SOURCE EXTRACT:
Paul Kaseburg – Yeah, and once you read a couple of ’em, it starts to go a lot faster ’cause you kind of get the rhythm and the structure and you know where to look and so, yeah, definitely worth the time.

Adam Hooper – And then past the PPM, someone’s taken the time, they like the deal, they like the summary, the sponsor, they get through the PPM, what’s the next step that you would typically look at after you see the PPM and decide you want to take a deeper dive in the deal?

Paul Kaseburg – A lot of groups will put on a webinar where they’ll actually talk about that particular property, answer any questions investors have, and so I think those are great because you can really hear from the horse’s mouth the story about the property. Often they’ll have some operations people on the line, maybe some construction people on the line. And you can also hear some of the questions that other investors bring up, and so I think those are really helpful if a sponsor does that. If they don’t, you can always reach out with direct questions if you have any after reading through it. I mean, definitely don’t be shy, if you have a concern or a question, you want to ask that upfront, because once you make an investment, you’re in it. So better to be careful up front.

Adam Hooper – I was going to say, is a big part of how we’re structured is very much encouraging investors to have that direct communication with the sponsor and asking those questions. And through the webinars the flow that we usually like to see and feedback we’ve been hearing from investors from a sponsor standpoint, what do they like about this deal? What is the strategy for this deal, and ultimately, how are they going to execute against that strategy, and how is it going to make them money, right, that’s the kind of one of the most important things is what are you actually going to do to make what you say happen, happen. And the webinar is definitely a good format for that to come together.

Paul Kaseburg – You can’t beat some personal interaction to get a sense of the people who are actually making the decision.

Adam Hooper – Yeah.

Paul Kaseburg – And then I guess beyond that, those are obviously the sponsor and offering related materials, but you know, if you’re investing, you should definitely be just going online and finding out about it, and a lot of investors will invest sort of disproportionally in their backyard, right, because you know your own city, and you just are more comfortable about the dynamics in your own backyard. And so if it does happen to be a deal that’s near you, I mean, I would, I definitely would go out and drive it and park, walk around, take a look at it, kind of peek in some windows, look at some neighbors. I mean, all of the basic things about evaluating real estate come down to just driving around and making sure you understand whether it’s a good piece of real estate. And if you can’t, I never go out to a property and feel like it wasn’t time well spent. It’s just, it’s always a good thing to do. So if you have time, that’s great, and if you don’t, you know, you can hop on Google Earth, and look at the aerials, look at the uses around there. You can do Google Street View and sort of do a virtual tour around, and that’s kind of the next best thing for you.

DATASET RECORDS:
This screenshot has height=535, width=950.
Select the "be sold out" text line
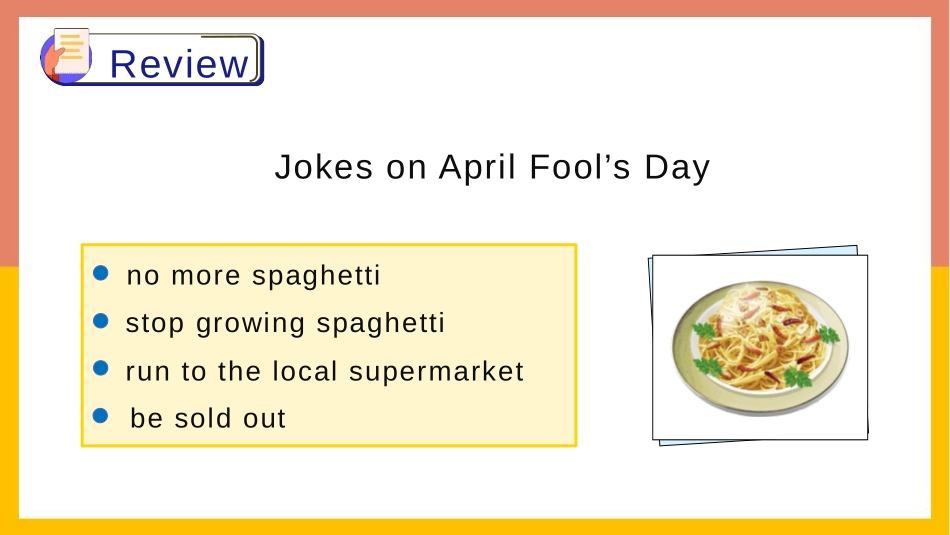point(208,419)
==
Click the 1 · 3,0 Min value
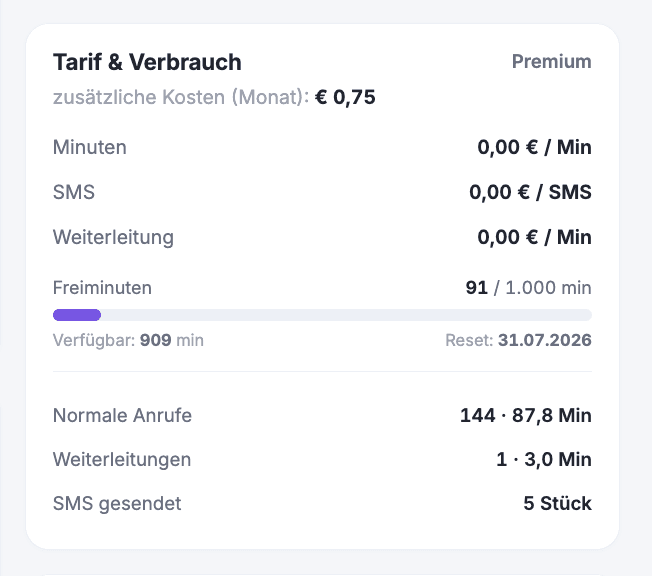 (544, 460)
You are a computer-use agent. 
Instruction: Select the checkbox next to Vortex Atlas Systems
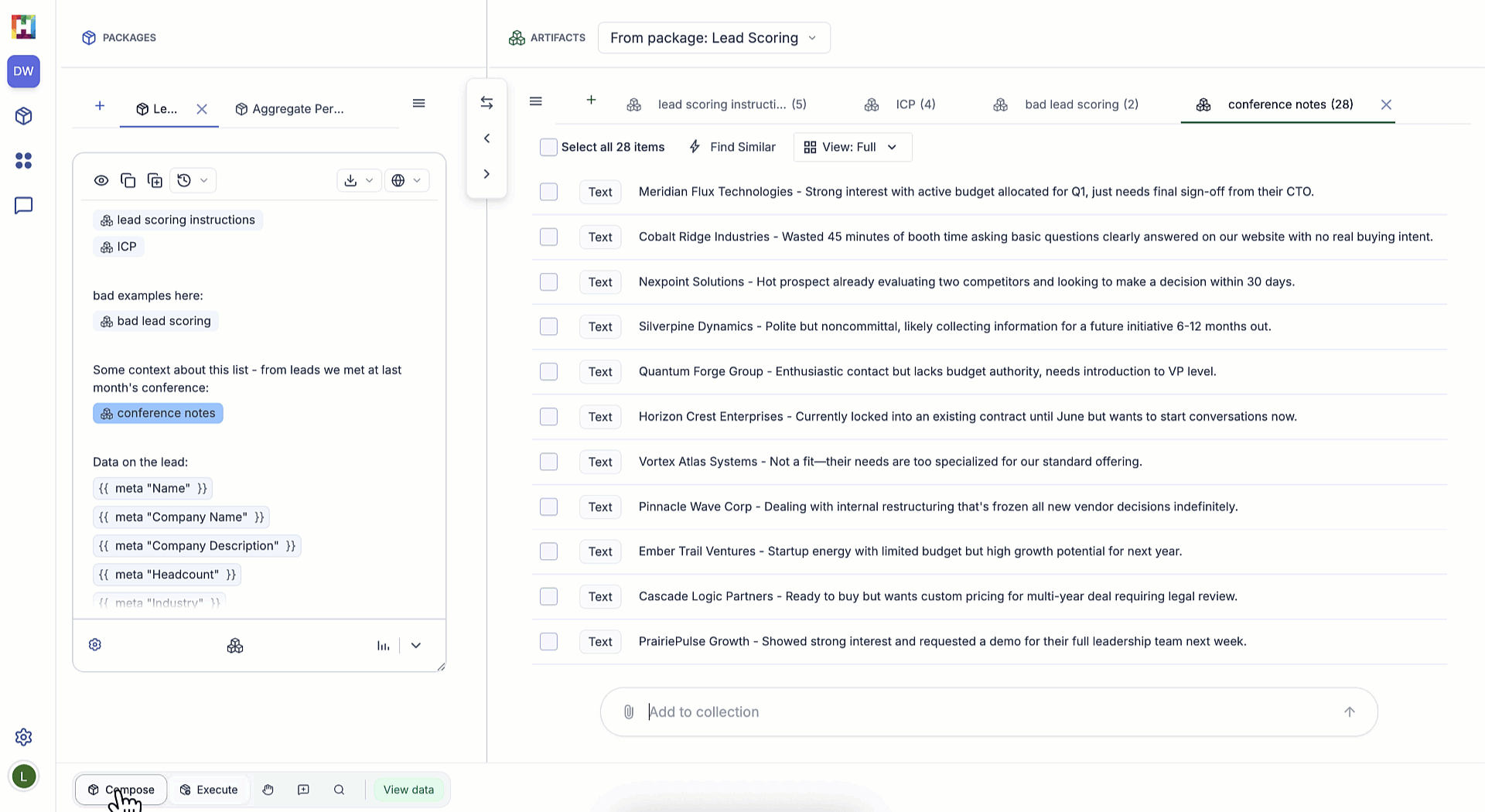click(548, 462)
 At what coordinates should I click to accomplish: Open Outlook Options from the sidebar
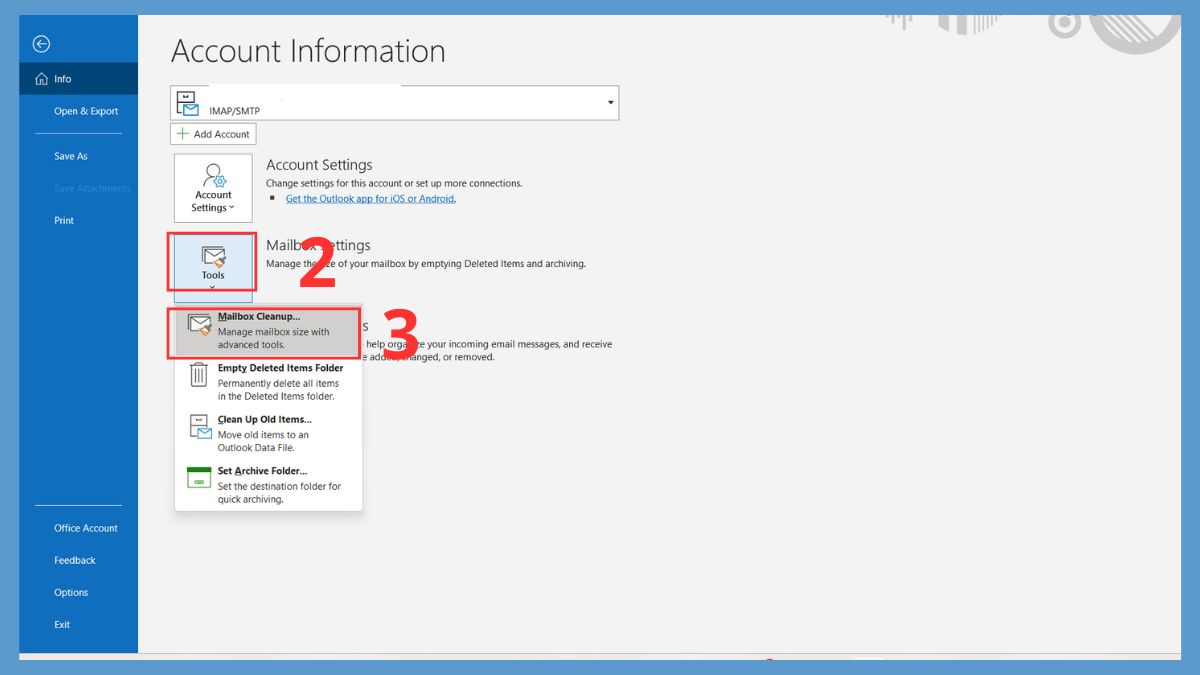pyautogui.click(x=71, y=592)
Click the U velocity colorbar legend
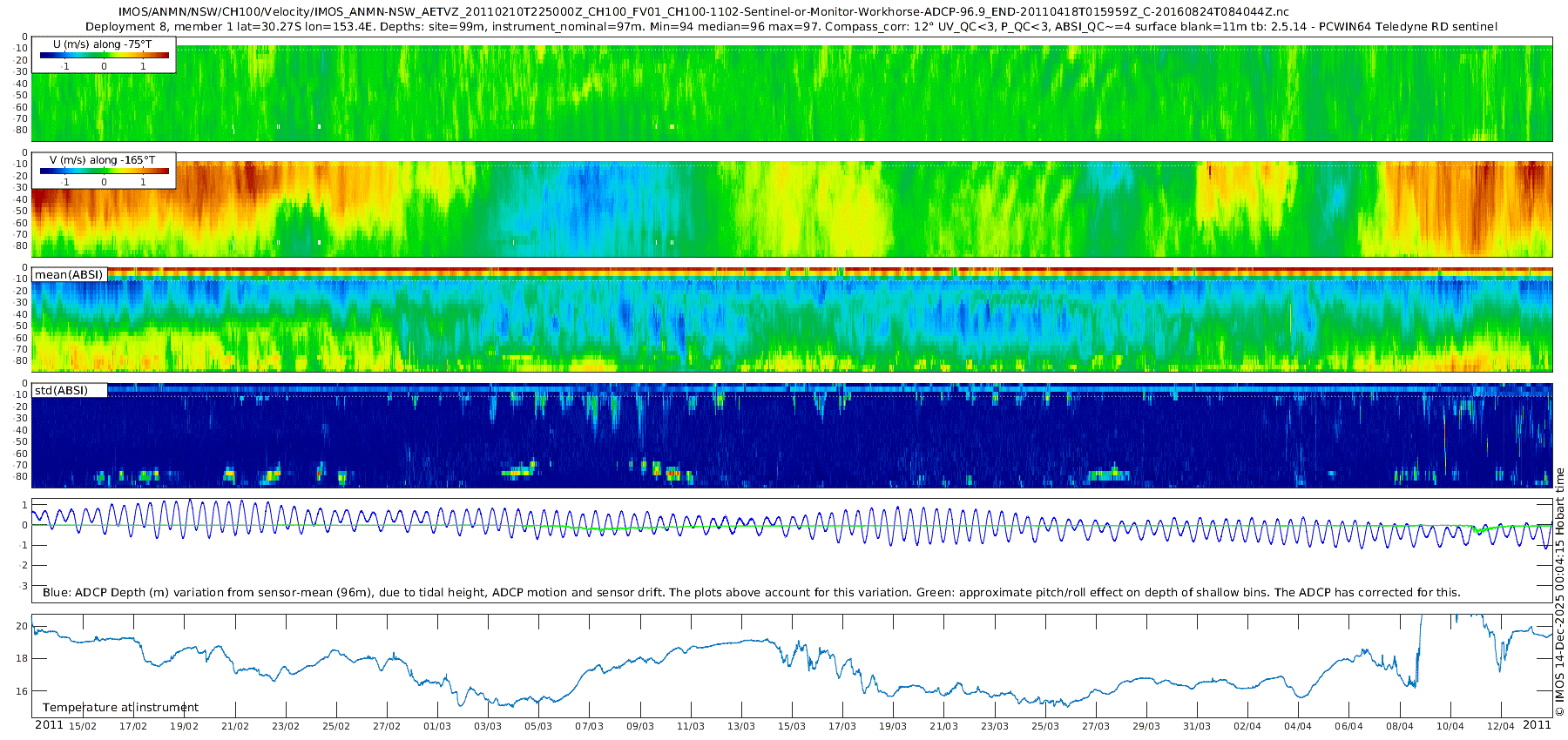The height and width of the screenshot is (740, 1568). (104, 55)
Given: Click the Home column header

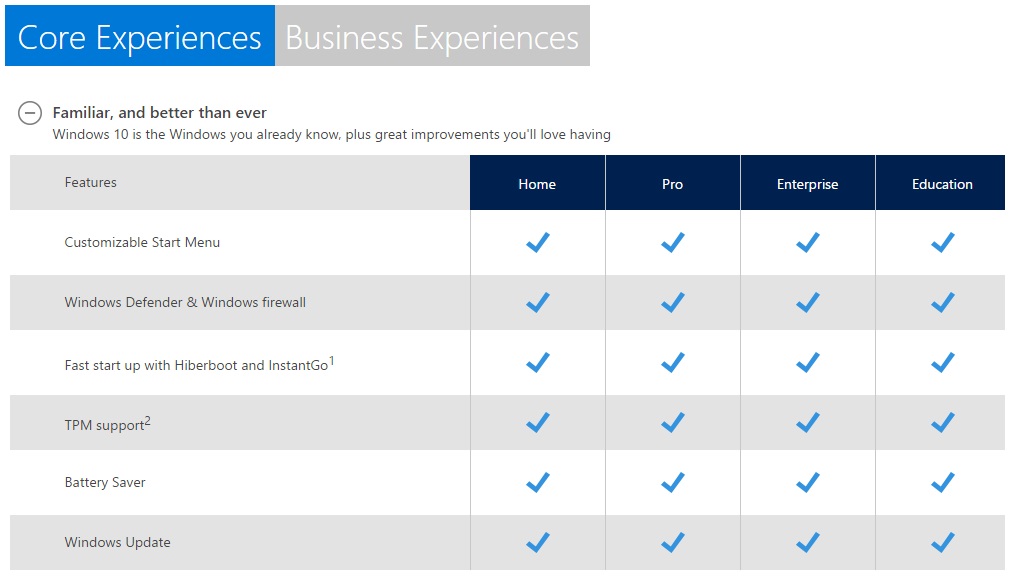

INSTRUCTIONS:
A - Could you pull out everything from "Paul Kaseburg – Yeah, and" down to "worth the time." in the real estate investing interview, copied word for word?
B - Can you continue the real estate investing interview from where it stops?

EXERCISE ANSWERS:
A -
Paul Kaseburg – Yeah, and once you read a couple of ’em, it starts to go a lot faster ’cause you kind of get the rhythm and the structure and you know where to look and so, yeah, definitely worth the time.

B -
Adam Hooper – Yeah, I was going to say, a lot of the investors on RealCrowd don’t necessarily have deals in their backyard, right. We’ve got investors that are all around the country and deals are all around the country. You know, the street view on Google or some other avenues to look at that, what are some other resources as you kind of tour by proxy that you’ve seen helpful out there? Is it conversations with the sponsor, is there another way that you found or you could suggest that might be ways to get some more of that kind of local intelligence?

Paul Kaseburg – Yeah, you know, other than online resources, some of the other actual online resources besides Google are helpful. Things like Yelp, or Google Reviews are actually really useful to understand what’s going on with, they’ll do reviews of an apartment community, right, and you can see what people have to say about where they live. They’ll do reviews of restaurants who might be tenants in a property you’re investing in. And so you can really kind of learn a lot about a property just through online reviews, which is kind of helpful. If you, if you want to kind of reach out to people in the marketplace, really the people who know the most about those deals are brokers in that market, and so if you have the time, you can always just pick up the phone and call one of the local brokers who’s in that space and ask their opinion about a deal, and brokers know just about every property that’s in their market like the back of their hand, and so we reach out to brokers all the time on deals that they aren’t even offering because they’ll know the history and they’ll have opinions about it, and they always have something interesting to add to it. So they’re a great resource.

Adam Hooper – Good, yeah, that’s, I think again, so much of that process of getting comfortable with a deal is really trying to get into the mind of what you guys, as a sponsor, are seeing about it, right. And again, some of these avenues, webinars, direct questions, are really a way for the investors to establish some kind of a connection with that opportunity. Kind of in that line, switching the role to that of the sponsor now, when you’re out there trying to find deals, you know as MG Properties or other sponsors out there, how are you coming up with these opportunities, how are you coming up with some of the property values? Can you kind of walk us through, as you’re looking for deals in new markets or existing markets, kind of what does that process look like from the sponsorship side of the equation?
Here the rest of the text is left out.